As soon as I noticed the subject of growing old, I hated it. I did, really. Strength, vigor, looks, … all seemed to gradually let go of me. And it didn’t matter how hard I tried to cling. I got tired faster than before. I used to travel to three countries by a combination of air, railway, and sea within a week and go to work the following day after my return. I realized now I needed to slow down, plan more, and certainly leave room for pauses and rests. I didn’t like that either. I wished I could die young. That way, I would always stayed young.
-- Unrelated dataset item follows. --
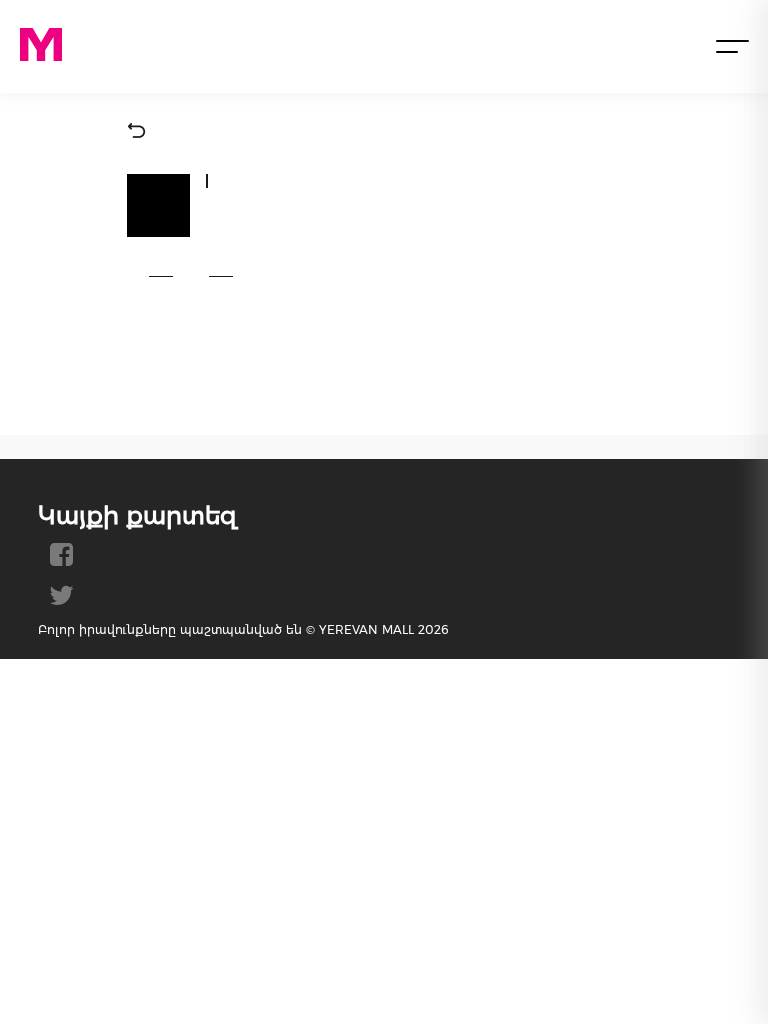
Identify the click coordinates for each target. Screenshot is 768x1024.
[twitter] (61, 602)
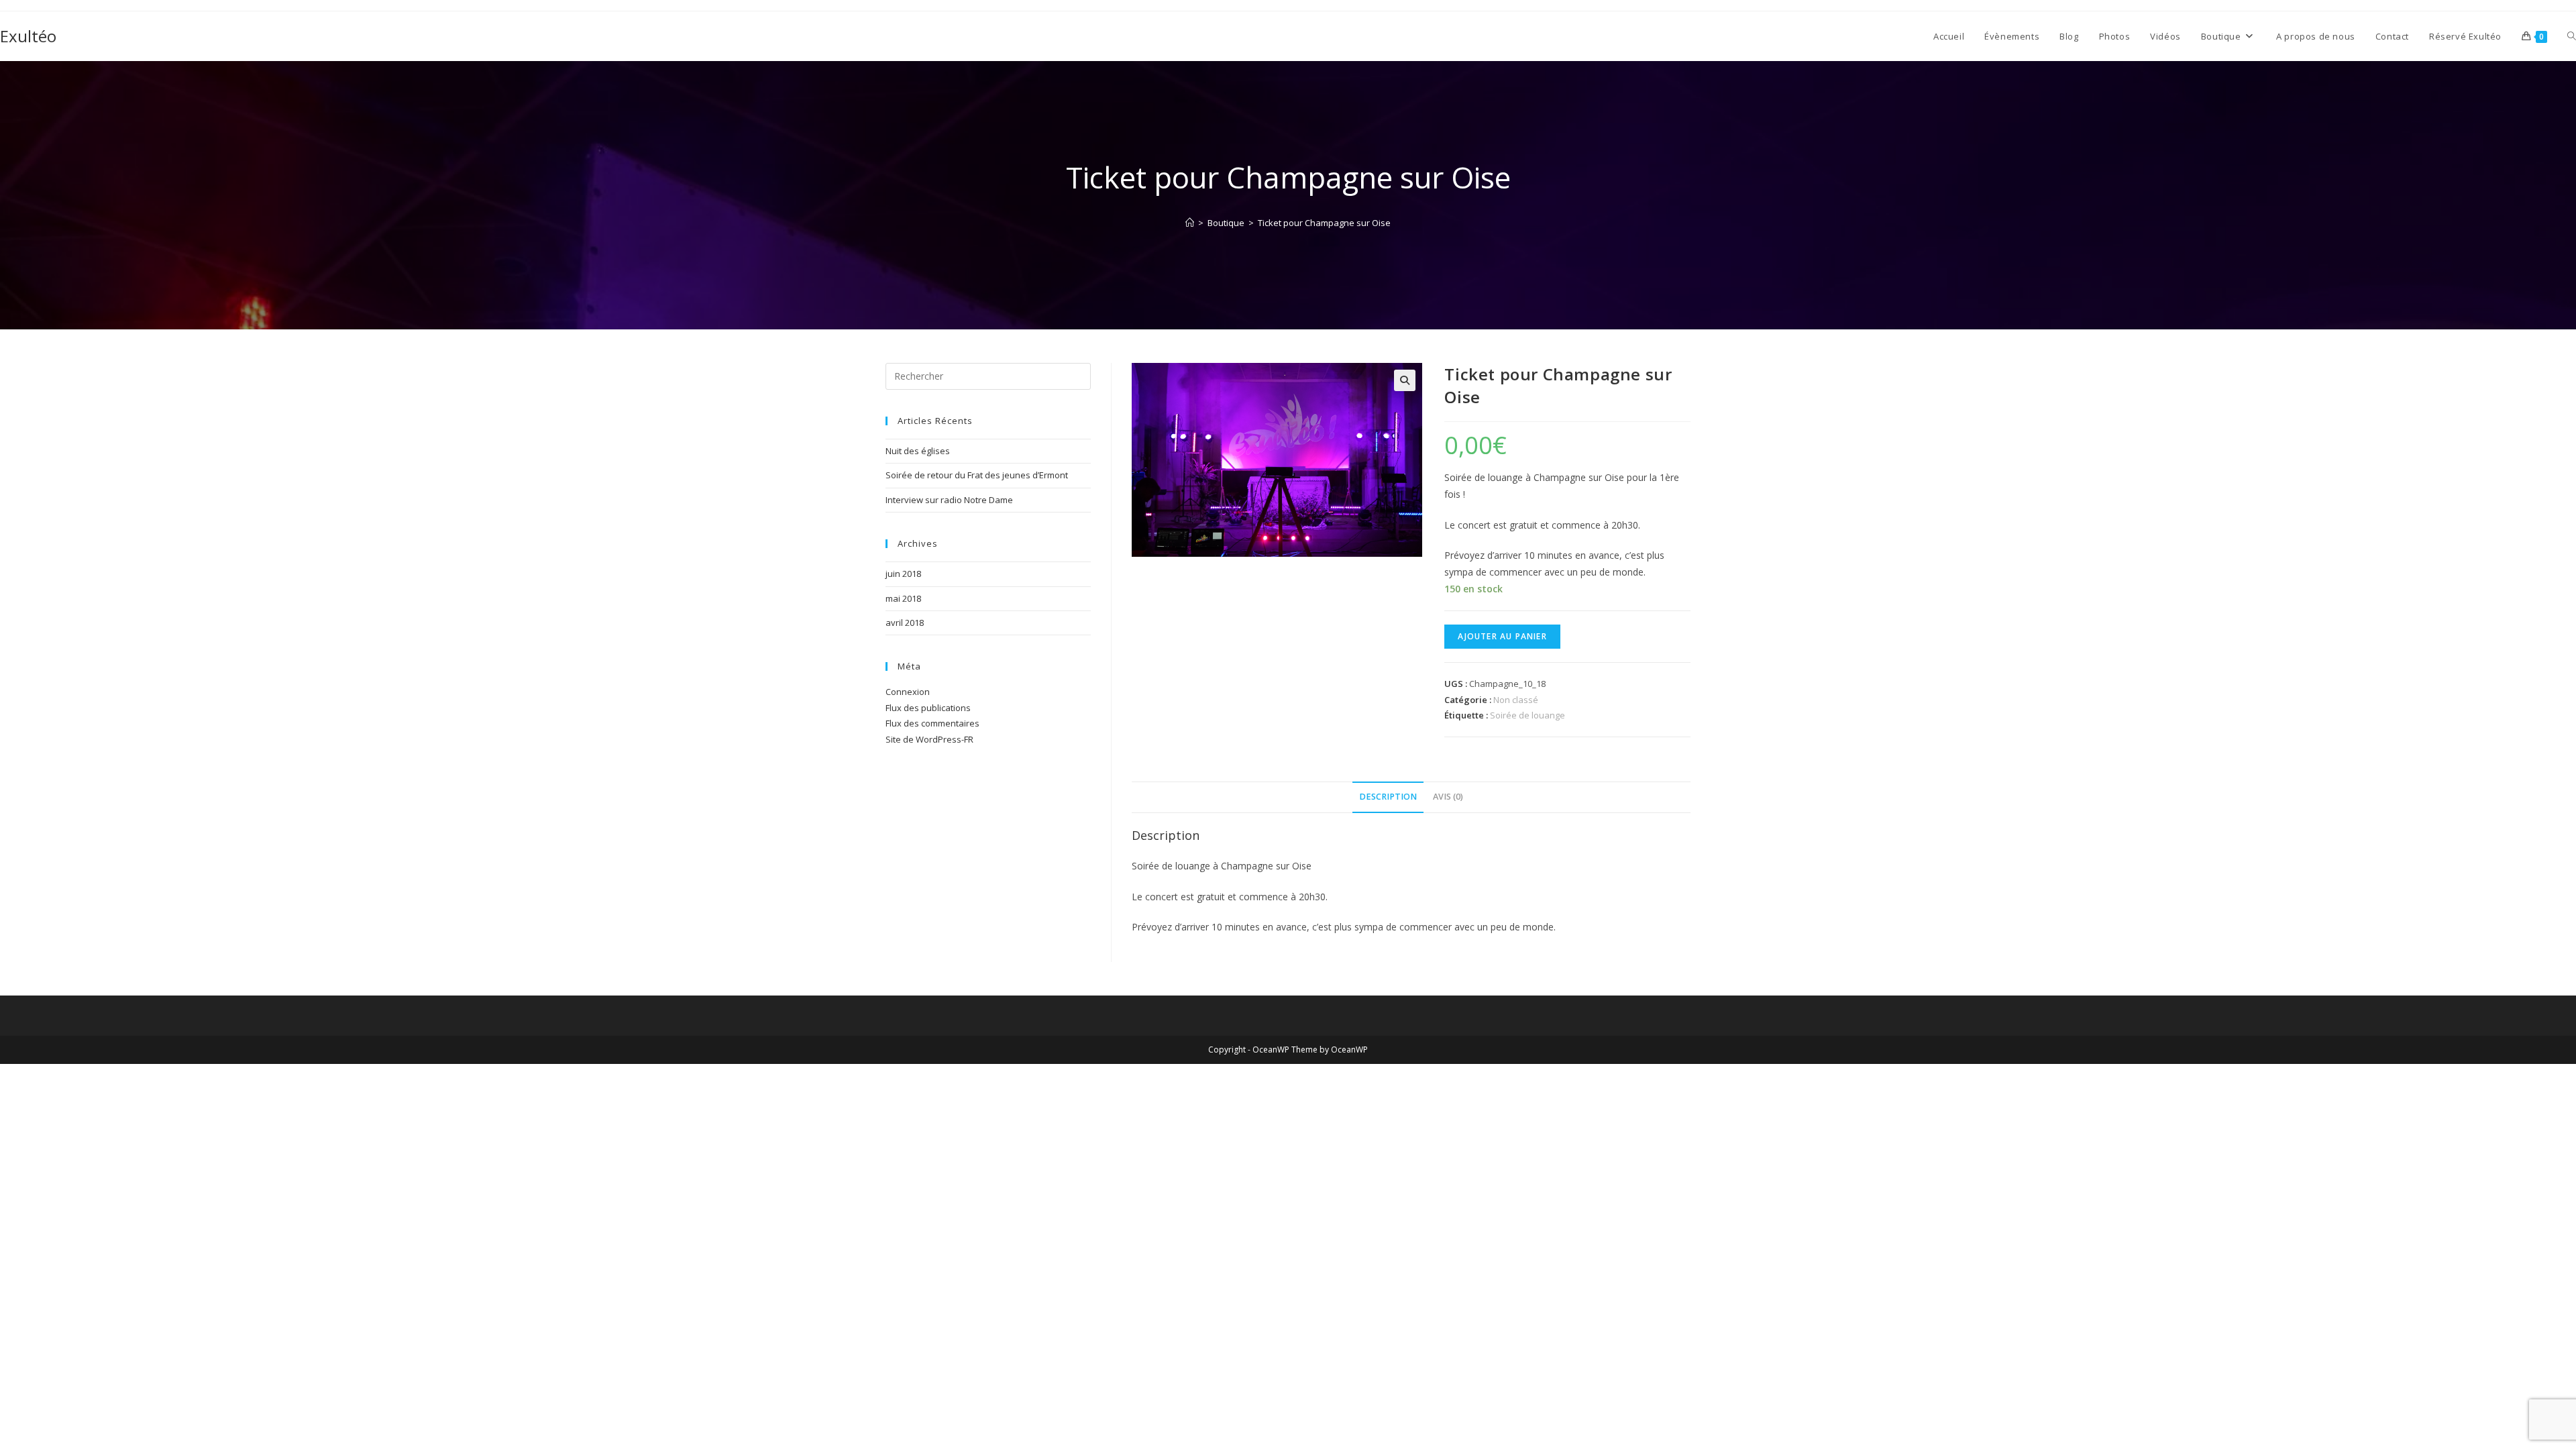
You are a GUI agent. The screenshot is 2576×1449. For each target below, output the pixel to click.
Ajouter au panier (1502, 636)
Just a while ago, I watched a film that changed my whole view. It was “All Passion Spent”, an amazing tribute to old age with superb acting. After watching that, I came to terms with growing old. More than that, I grew fond of it. I thought of it as something to look forward to. A time when my life will seem like “a landscape I can pick any point I wish and reflect”. That is what the main character in the film said: she now could reflect, could be free of all obligations, possessions, and worries. That she was wise helped of course. I see so many old people who have nothing to do; they look weary, grumpy, and tired or talk nonstop about past experiences or events that no one seems interested in. Probably there are various reasons for this, but I think planning will make a difference. And how one lives one’s life at present.
I recommend the film and the reflection. It is well worth the time in a world where we are surrounded by caveats, warnings, and pressures to accomplish the impossible: to prevent ourselves from growing old or to hide it at all costs. Why not accept it and learn to enjoy it? That is what “All Passion Spent” taught me: When can one indulge oneself if not in old age?